Input Text

ASCII Output

Format:Separator:

What Is a Text to ASCII Converter?

Every character you type — letters, digits, punctuation, spaces — has a number assigned to it in the ASCII standard (American Standard Code for Information Interchange). Originally published in 1963, ASCII maps 128 characters to the integers 0–127. A Text to ASCII converter takes each character in your input and outputs its corresponding numeric code, so you can see exactly what a machine "sees" when it reads your text. This is useful when debugging encoding issues, working with serial protocols, studying how compilers tokenize strings, or just satisfying your curiosity. You can view codes in decimal (the default), hexadecimal (base 16, common in programming), binary (base 2, what the hardware actually stores), or octal (base 8, still used in Unix file permissions).

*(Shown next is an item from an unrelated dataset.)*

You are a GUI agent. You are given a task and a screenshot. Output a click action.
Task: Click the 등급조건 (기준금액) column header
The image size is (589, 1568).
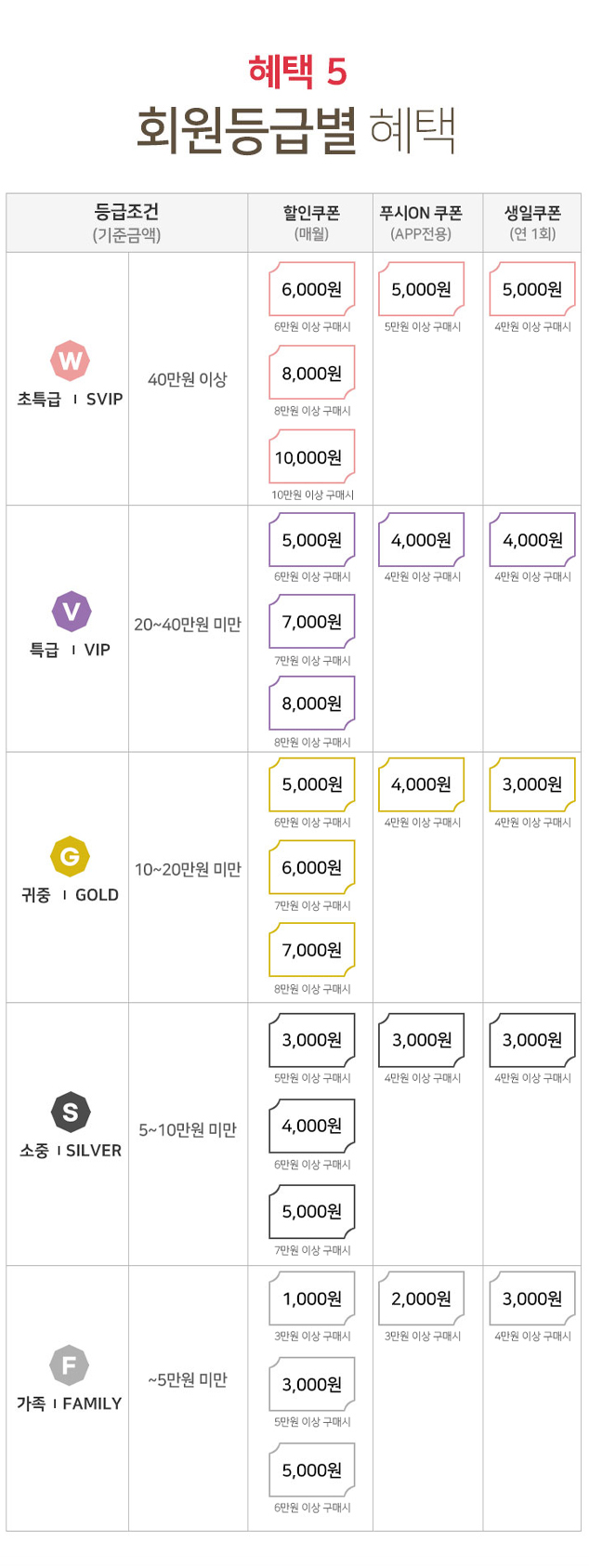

The ASCII table is one of the most referenced documents in computing — this tool puts it to work interactively. For characters beyond the standard 0–127 range (accented letters, emoji, CJK), the tool outputs their Unicode code point values, which is a superset of ASCII for the first 128 entries.

How to Use

1

Type or paste your text

Drop any text into the left panel. Each character — including spaces and newlines — will be converted. You can also click "Upload" to load a plain text file.

2

Choose format and separator

Select your output format (Decimal, Hex, Binary, or Octal) and how codes are separated (space, comma, or one per line). The output updates in real time as you type.

3

Copy or download the result

Hit "Copy" to grab the ASCII codes to your clipboard, or "Download" to save them as a .txt file.

Example

Here's a worked example. The word "Hello" converts to five decimal ASCII codes — one for each character.

"Hello" → Decimal ASCII codes

Input Text
Hello

→ Decimal ASCII

ASCII Output
72 101 108 108 111

FAQ

What is the ASCII code for a space?

A space character has the decimal ASCII code 32 (hex 20, binary 00100000). It's one of the most commonly checked codes. You can verify this — and any other character — on the ASCII table.

What happens with characters above ASCII 127?

Standard ASCII only covers 0–127. For extended characters (accented letters, emoji, CJK) this tool outputs the Unicode code point value via JavaScript's charCodeAt(). For multi-byte emoji or surrogate pairs, the raw char code of each UTF-16 code unit is shown.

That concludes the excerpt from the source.